— Aim of the exercise —
Repeat the listing between the lines holding "События (271, 2426)" and "Accept & Close (908, 1115)", inclusive, and nothing else.

— Exercise material —

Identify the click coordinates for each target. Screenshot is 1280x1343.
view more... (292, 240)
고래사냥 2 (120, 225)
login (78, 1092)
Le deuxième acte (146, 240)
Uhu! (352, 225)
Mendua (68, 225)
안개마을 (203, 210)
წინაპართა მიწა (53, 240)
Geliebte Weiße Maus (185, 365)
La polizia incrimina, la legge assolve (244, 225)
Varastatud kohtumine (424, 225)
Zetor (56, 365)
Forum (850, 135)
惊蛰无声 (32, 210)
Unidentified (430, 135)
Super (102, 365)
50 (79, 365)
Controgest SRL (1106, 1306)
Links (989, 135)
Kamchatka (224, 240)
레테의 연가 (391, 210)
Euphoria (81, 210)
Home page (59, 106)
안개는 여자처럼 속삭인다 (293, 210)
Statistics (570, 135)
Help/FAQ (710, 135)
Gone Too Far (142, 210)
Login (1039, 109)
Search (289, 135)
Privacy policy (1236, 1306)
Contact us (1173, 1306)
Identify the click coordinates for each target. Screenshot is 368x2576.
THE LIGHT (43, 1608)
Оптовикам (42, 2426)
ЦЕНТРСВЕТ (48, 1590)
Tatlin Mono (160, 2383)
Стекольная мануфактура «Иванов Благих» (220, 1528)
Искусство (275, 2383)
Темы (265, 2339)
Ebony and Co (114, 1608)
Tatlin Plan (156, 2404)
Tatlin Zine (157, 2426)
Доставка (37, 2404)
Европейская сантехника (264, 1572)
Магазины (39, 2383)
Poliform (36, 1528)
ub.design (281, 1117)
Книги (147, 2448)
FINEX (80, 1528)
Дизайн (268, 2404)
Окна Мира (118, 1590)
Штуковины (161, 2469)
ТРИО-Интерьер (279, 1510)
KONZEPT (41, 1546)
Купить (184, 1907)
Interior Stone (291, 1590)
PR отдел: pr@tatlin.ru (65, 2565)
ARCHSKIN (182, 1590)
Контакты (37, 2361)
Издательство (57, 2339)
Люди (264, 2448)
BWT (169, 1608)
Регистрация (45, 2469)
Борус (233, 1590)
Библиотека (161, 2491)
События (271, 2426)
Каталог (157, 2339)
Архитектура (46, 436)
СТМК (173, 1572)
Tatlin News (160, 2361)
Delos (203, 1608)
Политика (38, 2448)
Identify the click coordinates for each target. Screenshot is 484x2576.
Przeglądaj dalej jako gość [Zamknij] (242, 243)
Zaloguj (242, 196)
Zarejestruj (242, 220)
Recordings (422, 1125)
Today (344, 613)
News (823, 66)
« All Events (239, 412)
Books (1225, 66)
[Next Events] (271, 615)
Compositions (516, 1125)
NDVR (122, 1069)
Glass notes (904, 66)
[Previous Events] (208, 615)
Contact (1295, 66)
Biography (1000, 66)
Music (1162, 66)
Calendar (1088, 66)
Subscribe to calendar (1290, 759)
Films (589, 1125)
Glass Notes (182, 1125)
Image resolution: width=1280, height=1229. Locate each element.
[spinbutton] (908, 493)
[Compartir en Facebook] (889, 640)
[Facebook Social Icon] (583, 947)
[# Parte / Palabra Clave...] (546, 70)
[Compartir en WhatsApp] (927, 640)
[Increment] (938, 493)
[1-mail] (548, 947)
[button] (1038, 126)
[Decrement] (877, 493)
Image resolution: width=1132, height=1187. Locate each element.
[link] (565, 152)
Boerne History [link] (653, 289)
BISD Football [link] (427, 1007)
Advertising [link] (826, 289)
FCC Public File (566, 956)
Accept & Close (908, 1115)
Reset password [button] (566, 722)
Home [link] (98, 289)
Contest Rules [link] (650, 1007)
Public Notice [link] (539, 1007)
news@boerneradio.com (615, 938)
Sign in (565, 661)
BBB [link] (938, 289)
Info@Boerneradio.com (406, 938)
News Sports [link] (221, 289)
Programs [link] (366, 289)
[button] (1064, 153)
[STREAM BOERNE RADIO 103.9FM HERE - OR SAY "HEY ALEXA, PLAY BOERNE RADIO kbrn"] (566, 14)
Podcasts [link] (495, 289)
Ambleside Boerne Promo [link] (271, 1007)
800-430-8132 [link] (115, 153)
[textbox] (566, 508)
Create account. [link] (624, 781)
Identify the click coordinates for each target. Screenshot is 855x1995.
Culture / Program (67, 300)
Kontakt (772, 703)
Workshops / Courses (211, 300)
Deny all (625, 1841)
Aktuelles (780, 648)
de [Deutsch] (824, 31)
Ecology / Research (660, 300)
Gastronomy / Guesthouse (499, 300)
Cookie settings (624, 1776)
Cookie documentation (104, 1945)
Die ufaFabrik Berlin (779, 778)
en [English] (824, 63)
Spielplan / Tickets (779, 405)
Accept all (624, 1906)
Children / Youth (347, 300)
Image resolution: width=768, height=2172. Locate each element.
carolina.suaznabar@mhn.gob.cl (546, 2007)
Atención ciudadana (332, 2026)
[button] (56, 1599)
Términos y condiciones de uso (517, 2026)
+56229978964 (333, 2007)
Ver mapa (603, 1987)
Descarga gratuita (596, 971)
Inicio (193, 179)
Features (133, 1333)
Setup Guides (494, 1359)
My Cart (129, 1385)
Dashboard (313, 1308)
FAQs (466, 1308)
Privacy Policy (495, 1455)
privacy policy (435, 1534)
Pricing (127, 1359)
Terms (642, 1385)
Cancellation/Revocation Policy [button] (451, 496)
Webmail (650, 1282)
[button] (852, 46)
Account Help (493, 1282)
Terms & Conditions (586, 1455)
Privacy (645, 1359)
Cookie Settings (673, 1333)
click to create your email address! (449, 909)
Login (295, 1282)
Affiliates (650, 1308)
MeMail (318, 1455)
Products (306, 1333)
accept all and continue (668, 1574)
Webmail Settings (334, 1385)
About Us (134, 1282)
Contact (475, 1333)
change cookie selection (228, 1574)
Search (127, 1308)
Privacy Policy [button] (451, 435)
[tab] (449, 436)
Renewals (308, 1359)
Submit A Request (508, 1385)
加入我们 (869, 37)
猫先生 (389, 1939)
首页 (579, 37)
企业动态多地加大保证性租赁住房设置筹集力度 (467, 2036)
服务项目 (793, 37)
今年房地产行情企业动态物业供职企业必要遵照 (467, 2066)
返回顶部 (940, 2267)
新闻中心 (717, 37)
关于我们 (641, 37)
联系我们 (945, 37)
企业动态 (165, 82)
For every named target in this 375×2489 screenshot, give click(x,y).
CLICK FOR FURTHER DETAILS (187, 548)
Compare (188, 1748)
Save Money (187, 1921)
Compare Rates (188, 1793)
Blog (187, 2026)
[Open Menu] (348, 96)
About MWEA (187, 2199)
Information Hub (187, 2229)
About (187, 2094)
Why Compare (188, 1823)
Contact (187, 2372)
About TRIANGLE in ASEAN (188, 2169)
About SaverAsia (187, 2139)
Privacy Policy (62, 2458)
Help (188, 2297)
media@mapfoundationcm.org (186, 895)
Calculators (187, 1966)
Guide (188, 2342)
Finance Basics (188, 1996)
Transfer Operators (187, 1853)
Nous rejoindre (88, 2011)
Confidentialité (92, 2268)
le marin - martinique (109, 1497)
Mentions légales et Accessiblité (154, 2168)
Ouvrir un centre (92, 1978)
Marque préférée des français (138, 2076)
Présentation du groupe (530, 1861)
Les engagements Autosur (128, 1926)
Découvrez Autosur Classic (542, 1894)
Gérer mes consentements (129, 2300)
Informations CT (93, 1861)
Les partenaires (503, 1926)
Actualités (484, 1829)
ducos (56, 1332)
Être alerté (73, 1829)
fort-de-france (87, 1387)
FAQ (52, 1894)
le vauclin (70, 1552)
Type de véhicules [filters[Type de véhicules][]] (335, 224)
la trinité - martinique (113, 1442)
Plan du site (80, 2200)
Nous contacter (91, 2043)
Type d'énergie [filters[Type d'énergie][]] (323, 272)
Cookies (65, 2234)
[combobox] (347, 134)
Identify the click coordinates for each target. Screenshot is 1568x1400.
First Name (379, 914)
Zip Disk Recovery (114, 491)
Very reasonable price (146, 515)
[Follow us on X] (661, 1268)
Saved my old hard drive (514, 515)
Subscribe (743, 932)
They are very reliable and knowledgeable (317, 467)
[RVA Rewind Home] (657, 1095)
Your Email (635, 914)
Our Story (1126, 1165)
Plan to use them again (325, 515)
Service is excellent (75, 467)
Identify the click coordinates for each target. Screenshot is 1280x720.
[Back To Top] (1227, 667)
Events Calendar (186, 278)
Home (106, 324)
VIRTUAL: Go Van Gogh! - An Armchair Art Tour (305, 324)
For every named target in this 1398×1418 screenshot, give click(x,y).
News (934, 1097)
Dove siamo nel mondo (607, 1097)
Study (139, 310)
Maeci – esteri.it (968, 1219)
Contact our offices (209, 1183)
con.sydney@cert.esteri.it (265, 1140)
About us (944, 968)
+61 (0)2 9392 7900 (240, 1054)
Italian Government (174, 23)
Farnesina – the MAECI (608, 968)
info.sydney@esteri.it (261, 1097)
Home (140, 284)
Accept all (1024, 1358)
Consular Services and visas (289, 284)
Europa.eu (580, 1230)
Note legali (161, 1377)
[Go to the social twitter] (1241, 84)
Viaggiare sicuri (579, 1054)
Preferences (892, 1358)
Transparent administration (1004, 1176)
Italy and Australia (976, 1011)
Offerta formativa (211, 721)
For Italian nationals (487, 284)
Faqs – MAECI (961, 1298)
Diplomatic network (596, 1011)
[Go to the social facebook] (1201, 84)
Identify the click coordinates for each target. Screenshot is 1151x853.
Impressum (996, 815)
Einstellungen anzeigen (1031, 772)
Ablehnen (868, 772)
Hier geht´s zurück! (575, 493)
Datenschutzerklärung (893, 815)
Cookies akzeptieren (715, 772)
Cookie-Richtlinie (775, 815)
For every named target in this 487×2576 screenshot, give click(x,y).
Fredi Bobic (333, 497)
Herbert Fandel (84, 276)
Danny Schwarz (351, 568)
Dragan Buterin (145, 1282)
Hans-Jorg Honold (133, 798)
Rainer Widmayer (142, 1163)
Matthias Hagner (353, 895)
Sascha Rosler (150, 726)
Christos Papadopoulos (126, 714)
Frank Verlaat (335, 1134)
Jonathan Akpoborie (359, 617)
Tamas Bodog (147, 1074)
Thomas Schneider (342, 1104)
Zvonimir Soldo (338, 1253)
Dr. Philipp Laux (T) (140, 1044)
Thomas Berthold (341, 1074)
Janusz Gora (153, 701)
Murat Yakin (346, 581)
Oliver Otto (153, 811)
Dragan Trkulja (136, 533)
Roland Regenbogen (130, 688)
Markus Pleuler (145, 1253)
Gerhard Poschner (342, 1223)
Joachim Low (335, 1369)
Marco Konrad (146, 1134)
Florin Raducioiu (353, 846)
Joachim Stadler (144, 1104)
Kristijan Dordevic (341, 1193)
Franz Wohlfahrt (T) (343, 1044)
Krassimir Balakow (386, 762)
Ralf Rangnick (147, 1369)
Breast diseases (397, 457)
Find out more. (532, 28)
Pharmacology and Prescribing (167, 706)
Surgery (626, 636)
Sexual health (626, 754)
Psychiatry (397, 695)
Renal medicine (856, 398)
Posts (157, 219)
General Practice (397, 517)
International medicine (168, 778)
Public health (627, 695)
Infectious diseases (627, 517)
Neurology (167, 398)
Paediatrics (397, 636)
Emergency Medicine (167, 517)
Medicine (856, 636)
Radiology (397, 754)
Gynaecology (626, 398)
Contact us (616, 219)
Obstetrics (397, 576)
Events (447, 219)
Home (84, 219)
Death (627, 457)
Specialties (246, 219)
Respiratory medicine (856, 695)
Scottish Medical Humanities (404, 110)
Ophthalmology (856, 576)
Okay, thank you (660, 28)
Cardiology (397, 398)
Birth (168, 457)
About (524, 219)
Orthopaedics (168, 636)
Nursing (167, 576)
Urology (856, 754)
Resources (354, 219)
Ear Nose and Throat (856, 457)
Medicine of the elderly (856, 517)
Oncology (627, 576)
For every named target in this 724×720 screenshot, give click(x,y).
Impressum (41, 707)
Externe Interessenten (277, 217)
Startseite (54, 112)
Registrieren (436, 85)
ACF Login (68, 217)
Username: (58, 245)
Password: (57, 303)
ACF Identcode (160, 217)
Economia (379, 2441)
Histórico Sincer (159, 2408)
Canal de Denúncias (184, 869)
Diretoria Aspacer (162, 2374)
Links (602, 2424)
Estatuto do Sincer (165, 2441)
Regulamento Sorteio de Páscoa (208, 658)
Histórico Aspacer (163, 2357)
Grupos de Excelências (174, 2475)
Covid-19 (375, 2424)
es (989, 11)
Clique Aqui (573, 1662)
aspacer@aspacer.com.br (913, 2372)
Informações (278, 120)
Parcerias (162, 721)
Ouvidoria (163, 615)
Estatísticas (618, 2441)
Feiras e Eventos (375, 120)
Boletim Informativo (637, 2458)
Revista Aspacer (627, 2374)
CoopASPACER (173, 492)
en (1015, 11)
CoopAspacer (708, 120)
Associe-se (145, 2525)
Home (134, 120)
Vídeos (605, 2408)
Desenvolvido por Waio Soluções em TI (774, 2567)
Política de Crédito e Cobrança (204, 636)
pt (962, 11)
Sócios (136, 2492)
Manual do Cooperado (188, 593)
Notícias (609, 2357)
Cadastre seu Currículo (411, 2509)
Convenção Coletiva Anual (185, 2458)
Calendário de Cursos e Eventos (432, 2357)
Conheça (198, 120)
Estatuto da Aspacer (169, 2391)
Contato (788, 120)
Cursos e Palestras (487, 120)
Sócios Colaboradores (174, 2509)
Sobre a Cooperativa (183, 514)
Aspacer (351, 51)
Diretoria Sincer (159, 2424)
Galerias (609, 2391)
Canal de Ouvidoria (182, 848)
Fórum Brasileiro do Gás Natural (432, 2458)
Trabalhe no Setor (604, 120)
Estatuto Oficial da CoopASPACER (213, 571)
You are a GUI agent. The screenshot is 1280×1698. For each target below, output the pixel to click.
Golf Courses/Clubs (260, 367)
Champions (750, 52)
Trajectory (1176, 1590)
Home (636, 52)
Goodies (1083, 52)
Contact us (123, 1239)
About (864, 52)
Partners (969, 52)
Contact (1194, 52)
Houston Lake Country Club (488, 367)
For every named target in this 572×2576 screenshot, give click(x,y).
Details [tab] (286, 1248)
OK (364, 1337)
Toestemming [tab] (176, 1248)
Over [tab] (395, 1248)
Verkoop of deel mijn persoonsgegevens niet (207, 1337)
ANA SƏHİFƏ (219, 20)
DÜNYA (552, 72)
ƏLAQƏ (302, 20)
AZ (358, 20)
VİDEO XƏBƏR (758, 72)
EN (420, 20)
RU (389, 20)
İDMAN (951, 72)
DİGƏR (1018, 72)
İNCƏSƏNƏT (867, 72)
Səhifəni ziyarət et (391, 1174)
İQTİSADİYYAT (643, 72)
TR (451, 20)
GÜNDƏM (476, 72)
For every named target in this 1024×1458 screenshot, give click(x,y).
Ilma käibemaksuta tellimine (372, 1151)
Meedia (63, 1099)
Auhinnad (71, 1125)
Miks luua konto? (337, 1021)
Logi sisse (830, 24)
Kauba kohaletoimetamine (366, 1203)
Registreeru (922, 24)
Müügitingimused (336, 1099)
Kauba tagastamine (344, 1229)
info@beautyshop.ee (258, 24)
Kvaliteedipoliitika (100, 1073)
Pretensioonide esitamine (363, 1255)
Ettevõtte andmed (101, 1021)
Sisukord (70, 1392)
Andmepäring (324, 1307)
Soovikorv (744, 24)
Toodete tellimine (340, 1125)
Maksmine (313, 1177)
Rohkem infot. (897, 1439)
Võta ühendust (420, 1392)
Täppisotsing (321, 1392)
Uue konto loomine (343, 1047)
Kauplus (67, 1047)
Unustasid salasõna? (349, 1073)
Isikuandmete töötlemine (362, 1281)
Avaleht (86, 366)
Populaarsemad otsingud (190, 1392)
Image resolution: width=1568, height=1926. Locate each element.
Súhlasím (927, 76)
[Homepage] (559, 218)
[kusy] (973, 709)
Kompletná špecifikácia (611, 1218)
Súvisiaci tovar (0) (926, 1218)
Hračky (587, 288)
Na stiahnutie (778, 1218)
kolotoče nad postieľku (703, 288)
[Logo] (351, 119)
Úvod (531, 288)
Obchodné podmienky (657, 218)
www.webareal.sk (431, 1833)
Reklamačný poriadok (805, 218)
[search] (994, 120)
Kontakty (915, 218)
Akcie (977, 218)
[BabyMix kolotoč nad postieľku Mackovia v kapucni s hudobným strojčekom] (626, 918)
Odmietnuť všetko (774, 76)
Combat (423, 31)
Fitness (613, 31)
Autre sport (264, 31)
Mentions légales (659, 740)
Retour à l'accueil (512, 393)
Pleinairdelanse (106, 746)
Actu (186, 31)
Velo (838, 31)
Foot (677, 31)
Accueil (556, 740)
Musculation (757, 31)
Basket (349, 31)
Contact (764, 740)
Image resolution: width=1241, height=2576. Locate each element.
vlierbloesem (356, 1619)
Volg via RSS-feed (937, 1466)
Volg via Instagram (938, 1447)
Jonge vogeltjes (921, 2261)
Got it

— Response below —
События (271, 2426)
Каталог (157, 2339)
Архитектура (46, 436)
СТМК (173, 1572)
Tatlin News (160, 2361)
Delos (203, 1608)
Политика (38, 2448)
Identify the click coordinates for each target. Screenshot is 484x2576.
Przeglądaj dalej jako gość [Zamknij] (242, 243)
Zaloguj (242, 196)
Zarejestruj (242, 220)
Recordings (422, 1125)
Today (344, 613)
News (823, 66)
« All Events (239, 412)
Books (1225, 66)
[Next Events] (271, 615)
Compositions (516, 1125)
NDVR (122, 1069)
Glass notes (904, 66)
[Previous Events] (208, 615)
Contact (1295, 66)
Biography (1000, 66)
Music (1162, 66)
Calendar (1088, 66)
Subscribe to calendar (1290, 759)
Films (589, 1125)
Glass Notes (182, 1125)
Image resolution: width=1280, height=1229. Locate each element.
[spinbutton] (908, 493)
[Compartir en Facebook] (889, 640)
[Facebook Social Icon] (583, 947)
[# Parte / Palabra Clave...] (546, 70)
[Compartir en WhatsApp] (927, 640)
[Increment] (938, 493)
[1-mail] (548, 947)
[button] (1038, 126)
[Decrement] (877, 493)
Image resolution: width=1132, height=1187. Locate each element.
[link] (565, 152)
Boerne History [link] (653, 289)
BISD Football [link] (427, 1007)
Advertising [link] (826, 289)
FCC Public File (566, 956)
Accept & Close (908, 1115)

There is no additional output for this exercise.